(Records contained in a dataset)
- - - - -

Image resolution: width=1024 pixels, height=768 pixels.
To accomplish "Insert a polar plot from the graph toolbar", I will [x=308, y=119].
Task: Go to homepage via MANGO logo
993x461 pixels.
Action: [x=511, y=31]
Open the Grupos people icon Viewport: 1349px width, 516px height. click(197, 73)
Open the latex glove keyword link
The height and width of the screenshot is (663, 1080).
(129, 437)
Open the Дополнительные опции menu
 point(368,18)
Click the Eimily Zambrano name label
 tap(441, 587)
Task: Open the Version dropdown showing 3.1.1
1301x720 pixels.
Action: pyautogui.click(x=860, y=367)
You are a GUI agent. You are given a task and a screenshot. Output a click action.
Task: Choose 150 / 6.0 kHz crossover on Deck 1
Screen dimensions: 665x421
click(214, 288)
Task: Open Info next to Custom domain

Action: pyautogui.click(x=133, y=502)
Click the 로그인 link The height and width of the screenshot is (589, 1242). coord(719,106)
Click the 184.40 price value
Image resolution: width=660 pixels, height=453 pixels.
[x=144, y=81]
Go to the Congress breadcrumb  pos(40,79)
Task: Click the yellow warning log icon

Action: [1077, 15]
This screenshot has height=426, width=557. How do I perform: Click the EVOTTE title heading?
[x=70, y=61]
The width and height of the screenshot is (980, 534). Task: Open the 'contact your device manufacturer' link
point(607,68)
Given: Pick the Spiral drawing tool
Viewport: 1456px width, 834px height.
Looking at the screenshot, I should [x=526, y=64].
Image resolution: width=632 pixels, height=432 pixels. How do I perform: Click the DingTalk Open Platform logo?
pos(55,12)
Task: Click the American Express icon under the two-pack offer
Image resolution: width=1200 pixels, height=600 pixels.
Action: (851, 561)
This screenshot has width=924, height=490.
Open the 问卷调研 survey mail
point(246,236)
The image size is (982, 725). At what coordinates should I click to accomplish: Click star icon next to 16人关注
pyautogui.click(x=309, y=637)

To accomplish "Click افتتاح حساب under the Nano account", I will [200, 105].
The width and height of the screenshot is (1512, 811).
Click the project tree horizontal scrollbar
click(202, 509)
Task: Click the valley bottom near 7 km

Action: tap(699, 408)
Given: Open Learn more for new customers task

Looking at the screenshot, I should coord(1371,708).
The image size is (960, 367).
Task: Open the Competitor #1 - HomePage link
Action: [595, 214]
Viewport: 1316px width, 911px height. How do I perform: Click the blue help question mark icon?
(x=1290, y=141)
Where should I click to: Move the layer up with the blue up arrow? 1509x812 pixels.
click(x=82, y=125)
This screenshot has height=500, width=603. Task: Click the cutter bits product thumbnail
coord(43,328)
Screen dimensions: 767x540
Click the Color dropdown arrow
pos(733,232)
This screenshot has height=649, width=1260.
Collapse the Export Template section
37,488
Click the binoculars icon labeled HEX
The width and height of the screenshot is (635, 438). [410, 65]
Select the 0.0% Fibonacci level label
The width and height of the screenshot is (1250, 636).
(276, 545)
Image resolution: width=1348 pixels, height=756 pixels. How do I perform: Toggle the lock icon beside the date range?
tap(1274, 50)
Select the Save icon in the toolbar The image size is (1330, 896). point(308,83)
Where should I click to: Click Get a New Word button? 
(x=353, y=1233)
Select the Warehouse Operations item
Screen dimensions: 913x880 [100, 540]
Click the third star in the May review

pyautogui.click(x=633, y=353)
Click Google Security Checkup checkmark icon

- - - - -

§ Task brief: Restate each of the records exactly, leaving nothing out.

§ Expected answer:
Image resolution: width=1024 pixels, height=768 pixels.
To accomplish "Insert a polar plot from the graph toolbar", I will [x=308, y=119].
Task: Go to homepage via MANGO logo
993x461 pixels.
Action: [x=511, y=31]
Open the Grupos people icon Viewport: 1349px width, 516px height. click(197, 73)
Open the latex glove keyword link
The height and width of the screenshot is (663, 1080).
(129, 437)
Open the Дополнительные опции menu
 point(368,18)
Click the Eimily Zambrano name label
 tap(441, 587)
Task: Open the Version dropdown showing 3.1.1
1301x720 pixels.
Action: pyautogui.click(x=860, y=367)
You are a GUI agent. You are given a task and a screenshot. Output a click action.
Task: Choose 150 / 6.0 kHz crossover on Deck 1
Screen dimensions: 665x421
click(214, 288)
Task: Open Info next to Custom domain

Action: pyautogui.click(x=133, y=502)
Click the 로그인 link The height and width of the screenshot is (589, 1242). coord(719,106)
Click the 184.40 price value
Image resolution: width=660 pixels, height=453 pixels.
[x=144, y=81]
Go to the Congress breadcrumb  pos(40,79)
Task: Click the yellow warning log icon

Action: [1077, 15]
This screenshot has height=426, width=557. How do I perform: Click the EVOTTE title heading?
[x=70, y=61]
The width and height of the screenshot is (980, 534). Task: Open the 'contact your device manufacturer' link
point(607,68)
Given: Pick the Spiral drawing tool
Viewport: 1456px width, 834px height.
Looking at the screenshot, I should [x=526, y=64].
Image resolution: width=632 pixels, height=432 pixels. How do I perform: Click the DingTalk Open Platform logo?
pos(55,12)
Task: Click the American Express icon under the two-pack offer
Image resolution: width=1200 pixels, height=600 pixels.
Action: (851, 561)
This screenshot has width=924, height=490.
Open the 问卷调研 survey mail
point(246,236)
The image size is (982, 725). At what coordinates should I click to accomplish: Click star icon next to 16人关注
pyautogui.click(x=309, y=637)

To accomplish "Click افتتاح حساب under the Nano account", I will [200, 105].
The width and height of the screenshot is (1512, 811).
Click the project tree horizontal scrollbar
click(202, 509)
Task: Click the valley bottom near 7 km

Action: tap(699, 408)
Given: Open Learn more for new customers task

Looking at the screenshot, I should coord(1371,708).
The image size is (960, 367).
Task: Open the Competitor #1 - HomePage link
Action: [595, 214]
Viewport: 1316px width, 911px height. How do I perform: Click the blue help question mark icon?
(x=1290, y=141)
Where should I click to: Move the layer up with the blue up arrow? 1509x812 pixels.
click(x=82, y=125)
This screenshot has height=500, width=603. Task: Click the cutter bits product thumbnail
coord(43,328)
Screen dimensions: 767x540
Click the Color dropdown arrow
pos(733,232)
This screenshot has height=649, width=1260.
Collapse the Export Template section
37,488
Click the binoculars icon labeled HEX
The width and height of the screenshot is (635, 438). [410, 65]
Select the 0.0% Fibonacci level label
The width and height of the screenshot is (1250, 636).
(276, 545)
Image resolution: width=1348 pixels, height=756 pixels. How do I perform: Toggle the lock icon beside the date range?
tap(1274, 50)
Select the Save icon in the toolbar The image size is (1330, 896). point(308,83)
Where should I click to: Click Get a New Word button? 
(x=353, y=1233)
Select the Warehouse Operations item
Screen dimensions: 913x880 [100, 540]
Click the third star in the May review

pyautogui.click(x=633, y=353)
Click Google Security Checkup checkmark icon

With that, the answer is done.